---------- Provided records
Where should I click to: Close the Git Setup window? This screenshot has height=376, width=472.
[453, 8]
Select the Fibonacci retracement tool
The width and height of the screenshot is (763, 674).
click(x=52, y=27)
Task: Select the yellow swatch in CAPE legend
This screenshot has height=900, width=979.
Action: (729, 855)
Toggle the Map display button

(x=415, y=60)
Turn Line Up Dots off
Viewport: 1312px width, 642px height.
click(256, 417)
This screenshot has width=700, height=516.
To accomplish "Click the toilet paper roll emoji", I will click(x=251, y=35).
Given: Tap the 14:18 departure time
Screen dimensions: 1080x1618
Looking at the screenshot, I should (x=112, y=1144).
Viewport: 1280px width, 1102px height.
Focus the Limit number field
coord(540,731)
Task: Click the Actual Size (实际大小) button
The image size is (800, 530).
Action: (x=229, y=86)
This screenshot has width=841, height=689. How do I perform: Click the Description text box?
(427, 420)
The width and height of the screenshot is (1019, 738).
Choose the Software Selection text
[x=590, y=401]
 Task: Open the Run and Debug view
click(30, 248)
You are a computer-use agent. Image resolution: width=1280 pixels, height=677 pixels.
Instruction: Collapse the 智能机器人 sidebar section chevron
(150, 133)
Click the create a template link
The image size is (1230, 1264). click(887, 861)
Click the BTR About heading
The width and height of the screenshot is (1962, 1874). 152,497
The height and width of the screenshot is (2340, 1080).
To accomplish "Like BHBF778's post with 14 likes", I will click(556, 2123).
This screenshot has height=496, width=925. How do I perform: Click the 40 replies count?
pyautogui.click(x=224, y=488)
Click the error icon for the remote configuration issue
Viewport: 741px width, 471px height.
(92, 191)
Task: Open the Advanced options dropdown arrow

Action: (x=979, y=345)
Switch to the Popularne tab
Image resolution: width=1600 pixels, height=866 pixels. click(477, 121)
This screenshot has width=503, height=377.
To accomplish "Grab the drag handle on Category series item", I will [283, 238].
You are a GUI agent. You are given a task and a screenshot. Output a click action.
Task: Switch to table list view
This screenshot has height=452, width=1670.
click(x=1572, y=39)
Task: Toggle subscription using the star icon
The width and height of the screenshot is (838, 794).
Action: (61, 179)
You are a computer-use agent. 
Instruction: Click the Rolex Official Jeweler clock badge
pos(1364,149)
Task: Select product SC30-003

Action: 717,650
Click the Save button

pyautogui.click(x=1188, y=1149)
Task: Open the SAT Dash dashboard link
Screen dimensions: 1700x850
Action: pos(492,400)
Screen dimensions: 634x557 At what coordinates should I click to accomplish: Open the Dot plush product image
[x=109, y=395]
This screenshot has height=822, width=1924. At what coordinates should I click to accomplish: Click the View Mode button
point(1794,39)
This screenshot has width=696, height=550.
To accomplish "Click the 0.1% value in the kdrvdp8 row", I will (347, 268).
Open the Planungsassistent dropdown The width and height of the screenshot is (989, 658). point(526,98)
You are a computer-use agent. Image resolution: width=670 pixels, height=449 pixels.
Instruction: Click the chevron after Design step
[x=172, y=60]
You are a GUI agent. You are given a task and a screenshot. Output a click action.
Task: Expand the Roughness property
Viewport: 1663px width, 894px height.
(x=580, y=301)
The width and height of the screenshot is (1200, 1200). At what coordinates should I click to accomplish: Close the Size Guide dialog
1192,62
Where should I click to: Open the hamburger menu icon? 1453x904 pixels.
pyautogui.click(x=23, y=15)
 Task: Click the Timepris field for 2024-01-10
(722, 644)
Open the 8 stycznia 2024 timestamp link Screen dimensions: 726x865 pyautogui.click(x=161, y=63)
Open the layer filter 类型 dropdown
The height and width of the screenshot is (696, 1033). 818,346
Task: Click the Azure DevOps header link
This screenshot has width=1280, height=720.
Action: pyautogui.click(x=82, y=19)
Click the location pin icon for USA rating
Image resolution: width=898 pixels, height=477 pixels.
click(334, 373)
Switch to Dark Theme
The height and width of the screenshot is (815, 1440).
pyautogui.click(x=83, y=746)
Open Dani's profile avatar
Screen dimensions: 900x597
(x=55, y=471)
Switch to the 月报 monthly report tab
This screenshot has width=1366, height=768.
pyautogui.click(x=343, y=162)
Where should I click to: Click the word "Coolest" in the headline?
--------------------
■ Exercise ■
Write out the lines above, starting at the line that contains "Task: Click the Timepris" and ending with the final line, and nothing else; copy them exactly.

■ Exercise output ■
 Task: Click the Timepris field for 2024-01-10
(722, 644)
Open the 8 stycznia 2024 timestamp link Screen dimensions: 726x865 pyautogui.click(x=161, y=63)
Open the layer filter 类型 dropdown
The height and width of the screenshot is (696, 1033). 818,346
Task: Click the Azure DevOps header link
This screenshot has width=1280, height=720.
Action: pyautogui.click(x=82, y=19)
Click the location pin icon for USA rating
Image resolution: width=898 pixels, height=477 pixels.
click(334, 373)
Switch to Dark Theme
The height and width of the screenshot is (815, 1440).
pyautogui.click(x=83, y=746)
Open Dani's profile avatar
Screen dimensions: 900x597
(x=55, y=471)
Switch to the 月报 monthly report tab
This screenshot has width=1366, height=768.
pyautogui.click(x=343, y=162)
Where should I click to: Click the word "Coolest" in the headline?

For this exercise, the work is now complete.